[[ Exercise data open ]]
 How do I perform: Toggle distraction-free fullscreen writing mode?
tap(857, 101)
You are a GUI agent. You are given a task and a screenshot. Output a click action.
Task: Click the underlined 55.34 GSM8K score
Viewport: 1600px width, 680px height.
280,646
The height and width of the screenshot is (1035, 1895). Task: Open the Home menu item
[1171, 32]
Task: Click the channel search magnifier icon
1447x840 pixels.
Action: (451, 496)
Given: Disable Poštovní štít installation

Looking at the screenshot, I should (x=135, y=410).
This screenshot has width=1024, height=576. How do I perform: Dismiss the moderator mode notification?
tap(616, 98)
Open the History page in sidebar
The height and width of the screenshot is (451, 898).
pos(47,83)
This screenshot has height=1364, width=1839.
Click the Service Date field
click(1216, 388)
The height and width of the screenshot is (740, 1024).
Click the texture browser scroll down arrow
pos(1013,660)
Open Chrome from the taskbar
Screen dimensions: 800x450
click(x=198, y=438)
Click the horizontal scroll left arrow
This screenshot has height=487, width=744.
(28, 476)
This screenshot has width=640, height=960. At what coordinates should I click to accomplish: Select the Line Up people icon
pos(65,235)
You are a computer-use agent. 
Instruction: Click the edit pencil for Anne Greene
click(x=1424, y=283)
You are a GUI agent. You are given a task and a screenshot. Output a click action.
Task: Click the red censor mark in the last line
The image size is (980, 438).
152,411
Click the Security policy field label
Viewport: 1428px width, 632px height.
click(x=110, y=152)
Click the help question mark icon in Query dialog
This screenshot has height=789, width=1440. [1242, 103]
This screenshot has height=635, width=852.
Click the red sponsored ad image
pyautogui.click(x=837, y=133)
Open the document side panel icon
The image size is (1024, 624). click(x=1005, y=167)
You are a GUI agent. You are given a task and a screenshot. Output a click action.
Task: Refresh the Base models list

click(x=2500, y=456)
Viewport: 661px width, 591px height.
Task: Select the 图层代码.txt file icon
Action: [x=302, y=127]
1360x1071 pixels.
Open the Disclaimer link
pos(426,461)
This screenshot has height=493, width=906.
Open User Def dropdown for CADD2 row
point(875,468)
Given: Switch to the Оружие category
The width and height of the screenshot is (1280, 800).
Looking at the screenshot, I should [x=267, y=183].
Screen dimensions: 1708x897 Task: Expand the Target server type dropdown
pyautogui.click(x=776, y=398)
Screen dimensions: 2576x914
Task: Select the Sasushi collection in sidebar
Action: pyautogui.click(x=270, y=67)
[[ Exercise data closed ]]
Directions for this task: Going down the listing above, begin printing at the line with "The height and width of the screenshot is (1035, 1895)." and finish with the line with "Click the Security policy field label", exactly as they appear.

Exercise result:
The height and width of the screenshot is (1035, 1895). Task: Open the Home menu item
[1171, 32]
Task: Click the channel search magnifier icon
1447x840 pixels.
Action: (451, 496)
Given: Disable Poštovní štít installation

Looking at the screenshot, I should (x=135, y=410).
This screenshot has width=1024, height=576. How do I perform: Dismiss the moderator mode notification?
tap(616, 98)
Open the History page in sidebar
The height and width of the screenshot is (451, 898).
pos(47,83)
This screenshot has height=1364, width=1839.
Click the Service Date field
click(1216, 388)
The height and width of the screenshot is (740, 1024).
Click the texture browser scroll down arrow
pos(1013,660)
Open Chrome from the taskbar
Screen dimensions: 800x450
click(x=198, y=438)
Click the horizontal scroll left arrow
This screenshot has height=487, width=744.
(28, 476)
This screenshot has width=640, height=960. At what coordinates should I click to accomplish: Select the Line Up people icon
pos(65,235)
You are a computer-use agent. 
Instruction: Click the edit pencil for Anne Greene
click(x=1424, y=283)
You are a GUI agent. You are given a task and a screenshot. Output a click action.
Task: Click the red censor mark in the last line
The image size is (980, 438).
152,411
Click the Security policy field label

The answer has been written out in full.